=== Begin Enclosure ===

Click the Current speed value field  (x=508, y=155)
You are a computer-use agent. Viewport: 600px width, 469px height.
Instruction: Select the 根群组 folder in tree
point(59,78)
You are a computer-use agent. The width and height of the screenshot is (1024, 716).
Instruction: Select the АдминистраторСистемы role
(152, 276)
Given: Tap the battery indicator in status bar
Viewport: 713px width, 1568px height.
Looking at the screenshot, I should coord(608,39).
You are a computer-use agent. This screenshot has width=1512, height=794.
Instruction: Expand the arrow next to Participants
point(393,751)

=== End Enclosure ===
=== Begin Enclosure ===

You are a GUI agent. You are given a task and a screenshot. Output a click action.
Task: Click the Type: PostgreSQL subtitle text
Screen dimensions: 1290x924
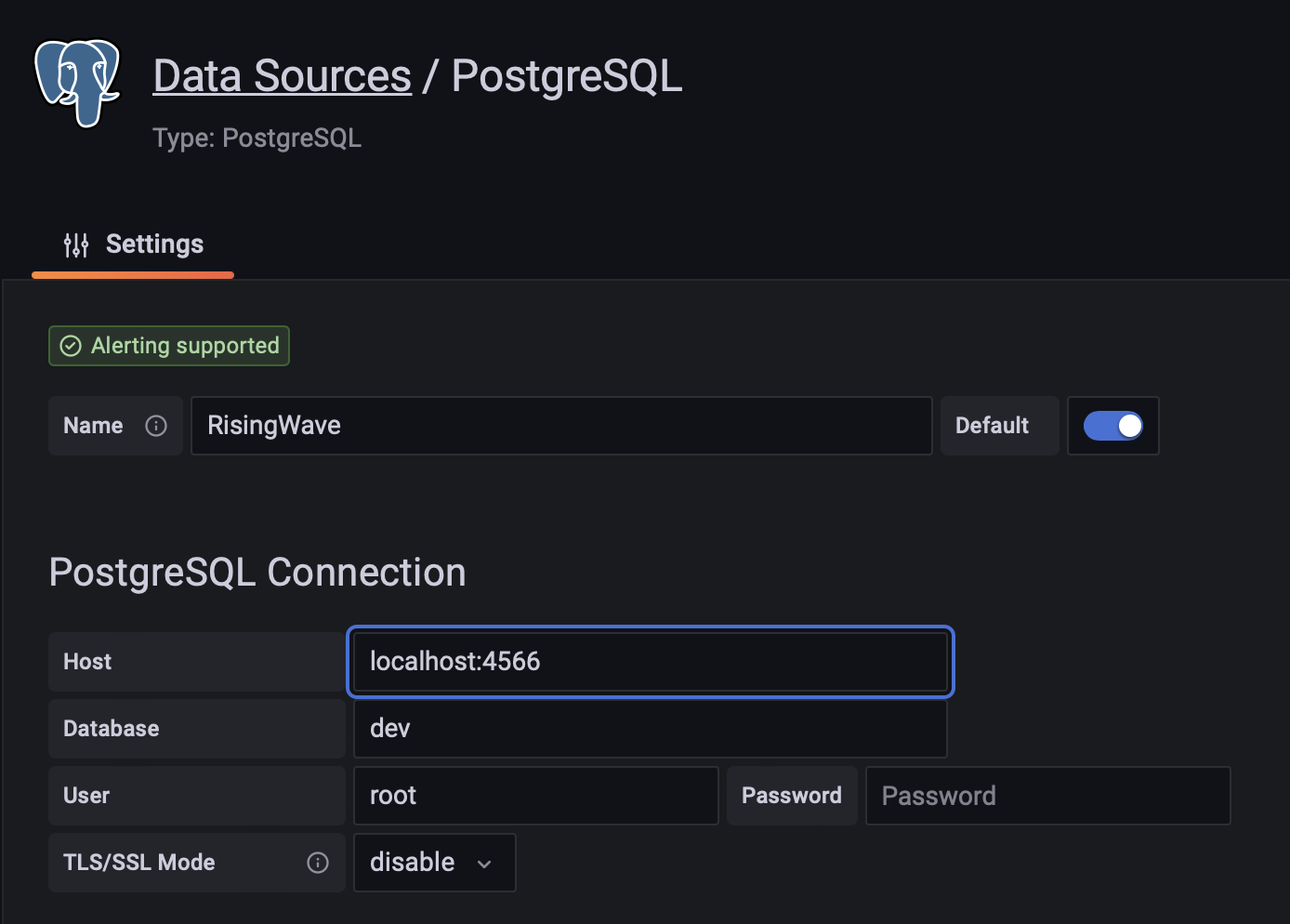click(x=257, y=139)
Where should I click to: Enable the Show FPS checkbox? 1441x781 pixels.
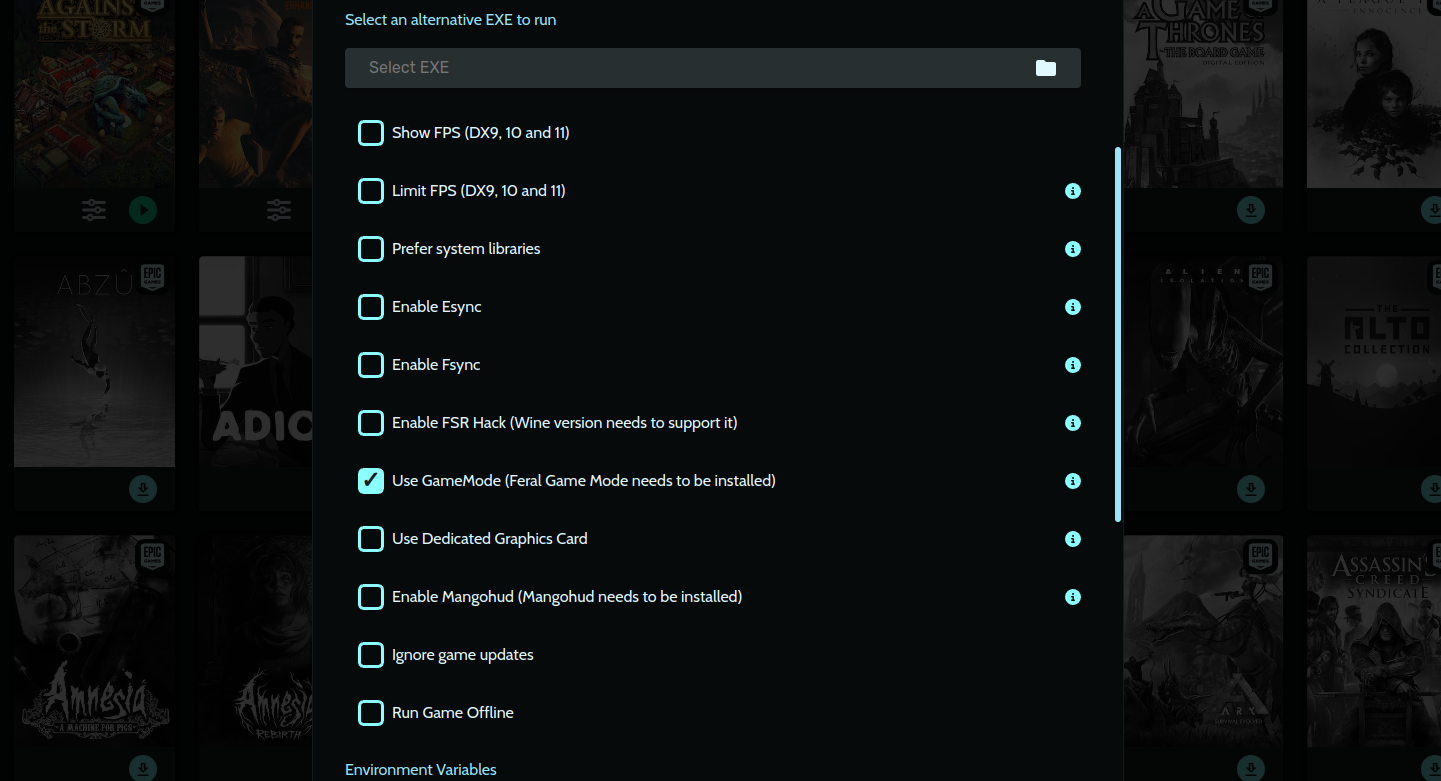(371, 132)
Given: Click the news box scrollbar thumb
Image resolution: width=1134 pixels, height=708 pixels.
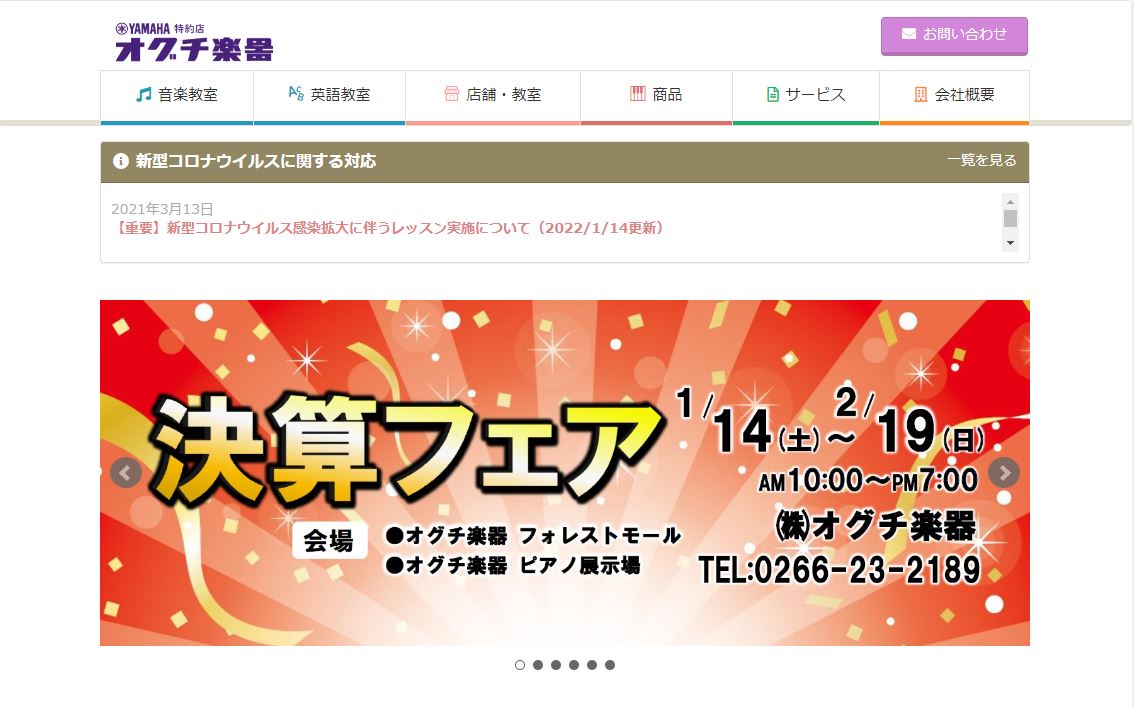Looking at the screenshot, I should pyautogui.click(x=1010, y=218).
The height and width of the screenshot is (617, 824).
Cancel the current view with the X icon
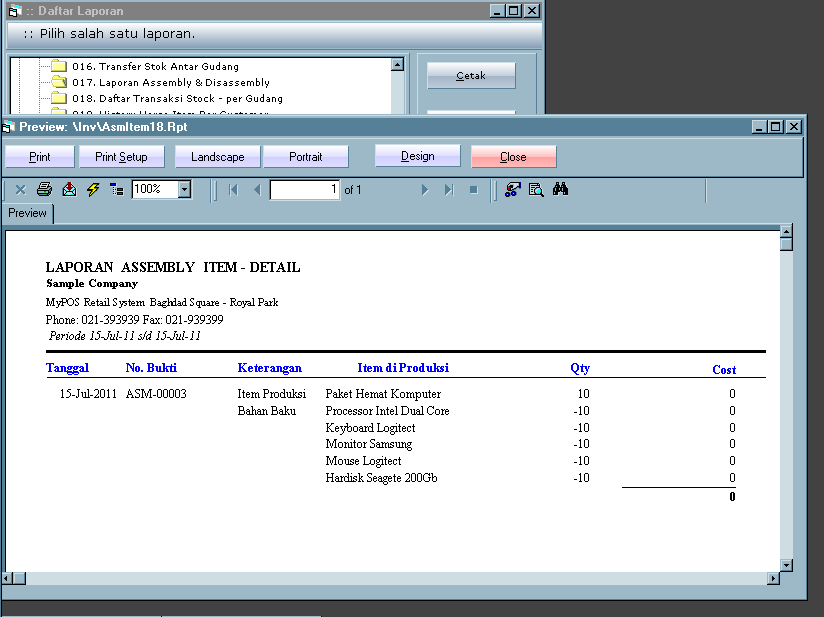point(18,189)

=== End Enclosure ===

**Exercise details**.
In the entries above, how many lines hold the word "agent"? State the number only.

**Task answer**.
4